In Shifrin v LDF Frozen Foods Inc. et al., Alexander Shifrin claimed he was a 15% shareholder in LDF Frozen Foods Inc. based on a 2014 written agreement signed by him and one of two directors, in exchange for a $100,000 investment. Although the compensation clause was left blank, the court held the contract enforceable, citing Earthco Soil Mixtures Inc. v Pine Valley Enterprises Inc., and emphasizing that contractual intent must be assessed contextually – including actions taken by the parties, such as LDF's payments to Shifrin and Shifrin's continued involvement in the company.

Justice Dietrich found that Shifrin was entitled to shares, making him a proper claimant under the OBCA, and that the two-step test for oppression claims was met, as outlined by the Supreme Court of Canada in BCE Inc. v. 1976 Debentureholders .

The respondents' argument that the claim was statute barred was also rejected. The court held that, despite the lack of shareholder funds or certificate issued, Shifrin reasonably believed he was a shareholder until July 2024, when the respondents first denied it -particularly since he was allowed to act as a company representative to third parties without objection and mistakenly believed that the failure of LDF to issue share certificates was simply missing paperwork, not a denial of his existence as a shareholder.

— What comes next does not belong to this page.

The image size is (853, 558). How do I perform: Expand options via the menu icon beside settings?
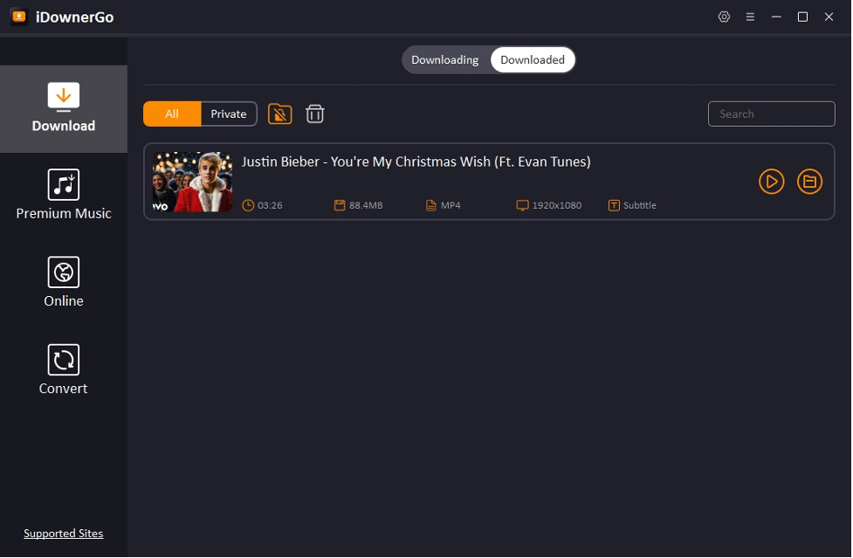coord(750,16)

The court ruled in Shifrin's favour, granted the declarations sought, and directed the parties to a case conference to assess damages. This case highlights that the courts will look beyond the smoke and mirrors when interpreting contracts and limitation periods.

The content of this article is intended to provide a general guide to the subject matter. Specialist advice should be sought about your specific circumstances.